Wednesday 7 December 2016

MAD HOUSE -By Chinwe Judith Okafo



 
A man is never ugly, mama had said. And that's how I  ended up with Kibuku-the man that calls himself my husband. In the early days, I couldn't stomach the ugly look. I couldn't stop wondering how God had made such an ugly being. I couldn't sleep beside him at night without cursing him a million times for his snores that shook our small flat. But with time, Just as mama had said, I had reconciled with the fact that it wasn't all about good looks and body. It was about the heart.

Matters of the heart. About having someone who adores the very ground you step on. My Kibuku was a big person in a small city. He was an agent. A house agent. He had an office not very far from the house, while I had mine in the kitchen. But because of his looks, he had a tough time having clients. His colleagues were the charming, smooth talking type. But my Kibuku was different; he was ugly with wide hair filled nostril and had the kind of stomach we call ‘calabash stomach’.
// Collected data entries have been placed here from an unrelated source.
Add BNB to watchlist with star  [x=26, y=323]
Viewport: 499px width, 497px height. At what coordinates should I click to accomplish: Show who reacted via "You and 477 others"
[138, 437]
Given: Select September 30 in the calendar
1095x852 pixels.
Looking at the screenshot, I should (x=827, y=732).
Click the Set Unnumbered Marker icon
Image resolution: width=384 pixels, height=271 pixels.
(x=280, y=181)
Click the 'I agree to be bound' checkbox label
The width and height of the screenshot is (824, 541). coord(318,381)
 One day he stopped being an agent. I can remember that day just like it was yesterday. I was at the balcony, staring at the vased Aloe Vera when he walked in and surrendered. Hands up, “Nikki I give up, I am tired of being an agent”. “It is not paying our bills. We are yet to have enough money for you to start a business. Since this year, I have only had one commission. We have been eating from your inheritance. I don't like it”. And what was I to say? I had been thinking along that line too. 
So what then should he do? Many thoughts crossed our minds, we drew up so many plans. We did this and did that. At the end, we discovered he was cut out for teaching. “I have a degree in pure science. During my college days my mates paid me to teach them. We called it tutorial. I can teach well” he kept saying, smiling and showing dimples I never knew he had. And that was what he became; a teacher. The story would have ended here. We would have been discussing something entirely...
Different, but no. Fate choose to serve me sour meatballs. Me? Nikki Agaga. The morning star of Nsowende community, the one whose beauty the gods envy. The mover and shaker of Nsowende dance troupe back in those days. I became the wall paper that covers the cracks on the wall. The -the more you look, the less you see- charm. All because of the sudden love Kibuku developed for teaching. The love that grew legs and hands and took the form of Mr Hans, the owner of the private secondary school were he taught.
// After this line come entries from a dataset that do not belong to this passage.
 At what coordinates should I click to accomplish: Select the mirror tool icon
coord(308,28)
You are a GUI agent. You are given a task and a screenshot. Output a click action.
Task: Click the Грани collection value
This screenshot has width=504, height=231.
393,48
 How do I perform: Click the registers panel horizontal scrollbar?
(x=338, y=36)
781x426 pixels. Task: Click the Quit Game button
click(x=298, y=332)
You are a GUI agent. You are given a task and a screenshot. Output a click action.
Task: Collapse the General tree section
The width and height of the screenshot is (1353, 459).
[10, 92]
I have been married to Kibuku for three years. All through this years I have come to study him like the mayflower in my garden. I have come to identify the sound of his footstep even when he walked with ten thousand men. I have come to expect his hard breathing as he pounced on me from behind. I have come to know which part of my anatomy he enjoys most. I have come to know how to fix his coffee and how many slice of wheat bread he prefers. I have come to know how he conceals those sprouting white hair with Adele's as thick as mayonnaise gel. I have come to know all this about him. But I had the shock of my life last week. Kibuku boldly told me he is not cut out for women. That he has a strong thing for Mr Hans. And that I can stay or leave if I chose. That this strong thing he has is the real thing. I can't leave. How do I tell the people that Kibuku left me for a being with a frog between its leg. How do I tell the people that Kibuku doesn't find me pleasing. How do I? Yesterday he was given an award of excellence by the community and he dedicated it to his "wife". His Love. Not me, because I never did see the award or the laurels. He didn't spend the night in the flat. He never did. So here I am, a confused woman, flipping through our wedding album and wondering where I have gone wrong. The worst is; I am a barren.